2020 has so far been characterised by dry spells with January being the driest in 13 years, and February being regarded as one of the driest throughout recorded Maltese meteorological history. The typical winter climate of the Maltese Islands, is typified by mild, wet winters, but the lack of rain this year has brought about conditions akin to droughts with an unusual state of dryness caused by insufficient rainfall during the wet season.
Apart from the consequences of water scarcity which are being felt by the agricultural sector, the lack of rain is also being manifested in wild plants.
Usually, spring in the Maltese Islands means time for wild asparagus foraging. However, this year, the young asparagus shoots have started appearing much earlier – as early as February. Early ferning of the asparagus (when spears mature, become woody and develop into fern-like spikes), are indicative of temperature and weather conditions. The hotter temperatures are and the less rainfall there is, the more rapidly the spears grow and open-up.

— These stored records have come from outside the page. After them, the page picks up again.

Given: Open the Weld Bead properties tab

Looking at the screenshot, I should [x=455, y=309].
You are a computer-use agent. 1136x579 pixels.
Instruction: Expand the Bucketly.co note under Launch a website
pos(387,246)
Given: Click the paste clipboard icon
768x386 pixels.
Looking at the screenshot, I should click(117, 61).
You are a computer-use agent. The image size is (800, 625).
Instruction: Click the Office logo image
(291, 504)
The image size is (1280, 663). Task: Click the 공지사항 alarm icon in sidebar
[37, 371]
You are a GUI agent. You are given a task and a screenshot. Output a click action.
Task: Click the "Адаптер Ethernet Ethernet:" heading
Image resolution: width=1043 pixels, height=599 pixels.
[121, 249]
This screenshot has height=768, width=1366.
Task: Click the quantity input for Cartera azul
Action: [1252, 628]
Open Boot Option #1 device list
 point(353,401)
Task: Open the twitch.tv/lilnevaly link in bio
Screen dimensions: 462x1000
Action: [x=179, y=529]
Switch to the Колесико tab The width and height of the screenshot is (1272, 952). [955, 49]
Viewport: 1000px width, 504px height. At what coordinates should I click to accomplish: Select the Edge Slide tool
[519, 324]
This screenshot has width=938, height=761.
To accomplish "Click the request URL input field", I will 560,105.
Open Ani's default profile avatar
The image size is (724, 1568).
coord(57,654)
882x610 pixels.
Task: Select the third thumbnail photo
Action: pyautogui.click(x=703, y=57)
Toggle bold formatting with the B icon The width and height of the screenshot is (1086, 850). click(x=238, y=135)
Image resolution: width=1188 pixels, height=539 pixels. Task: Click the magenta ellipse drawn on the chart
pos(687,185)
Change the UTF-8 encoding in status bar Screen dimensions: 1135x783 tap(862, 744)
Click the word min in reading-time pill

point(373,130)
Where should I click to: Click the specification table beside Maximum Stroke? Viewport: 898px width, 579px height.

The edible shoots, which are soft and break easily when picking, grow straight up from the plant. The thin shoots are the edible bits, often with a uniquely bitter-aromatic flavour.
The wild asparagus is actually a type of uncultivated asparagus which grows on its own in the wild. The related cultivated asparagus has been cultivated for over 2000 years, with well-known culinary and medicinal benefits. The edible shoots have diuretic, anti-rheumatic and purifying properties. They are low in calories and sodium, and a good source of iron, vitamins, calcium and dietary fibre.
The wild asparagus is also foraged and processed in the kitchen of The Cliffs Interpretation Centre.